I’ve tried the presence sensors and they’re just not reliable. My iPhone works great for my presence sensor, but my wife’s phone does not. So I’ve decided to write a SmartApp that polls our Wi-Fi router log to set a Simulated Presence Sensor for my wife when her phone connects/disconnects from our home Wi-Fi network. I’ve mocked up the logic outside of SmartThings and it works great. The part I haven’t been able to determine, is how I actually code setting the Simulated Presence Sensor. I’ve written some other apps that set switches, so I suspect the syntax is similar, but I can’t find any examples in the ST templates. Can anyone point me to relevant documentation that explains how to programmatically control the Simulated Presence Sensor, or just shoot me a code snippet that shows how it’s done? Thanks in advance!
Thanks for the reply. No there’s no Tasker equiv on iOS. But it shouldn’t be necessary to do this in a phone app. If I can change the status of the Simulated Presence Sensor from the SmartThings app by tapping it, then I should also be able to set it in Groovy running on the hub. The simulated version behaves just like a switch, so I expect to be able to control it with code like a switch. Also, if they can do it from Tasker…
If you already have your desired Simulated Presence Sensor as an object in your SmartApp, just call device.arrived() or device.departed()
Also note that custom SmartApps do not run locally on the hub (today). Custom SmartApps run in the SmartThings cloud and can trigger actions on the hub.
I’ve been making pretty good progress on my Simulated Presence SmartApp project until I got to the heart of the matter: determining whether or not the presence should be arrived() or departed(). I set up a web page that reports a device’s Wi-Fi connection status in the router log. It’s just a single word, either “On” or “Off.” I’m using the following code to get the status, and then attempting to evaluate the response. I thought it would be a simple string comparison, but the logic below always goes to the “arrived()” branch, even when the response is “Off.” Obviously I need a fresh set of eyes. Can anyone see what I’m doing wrong? I can’t. Thanks.

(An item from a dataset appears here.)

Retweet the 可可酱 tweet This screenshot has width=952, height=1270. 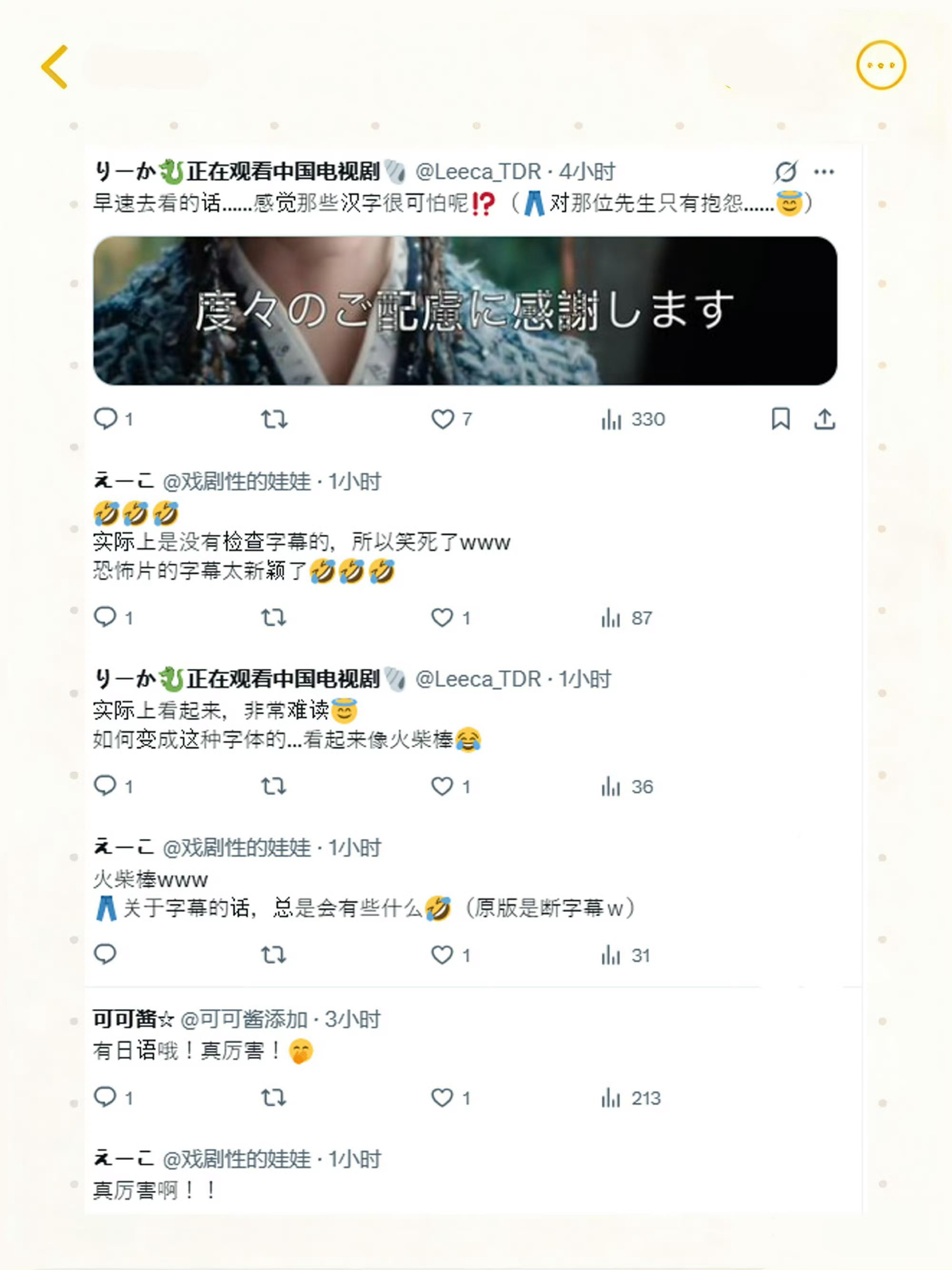(273, 1098)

The hashcodes are different, so I thought it was a String vs. GString thing, but no matter what kind of data type manipulation I try on either value, I can’t get them to match. I’ve since worked around the problem by ignoring the strings altogether and just looking for the “Off” hashcode value. It works fine now, but I sure would like to know why the String matching is so problematic in Groovy. Seems like String matching should be one of the simplest implementations.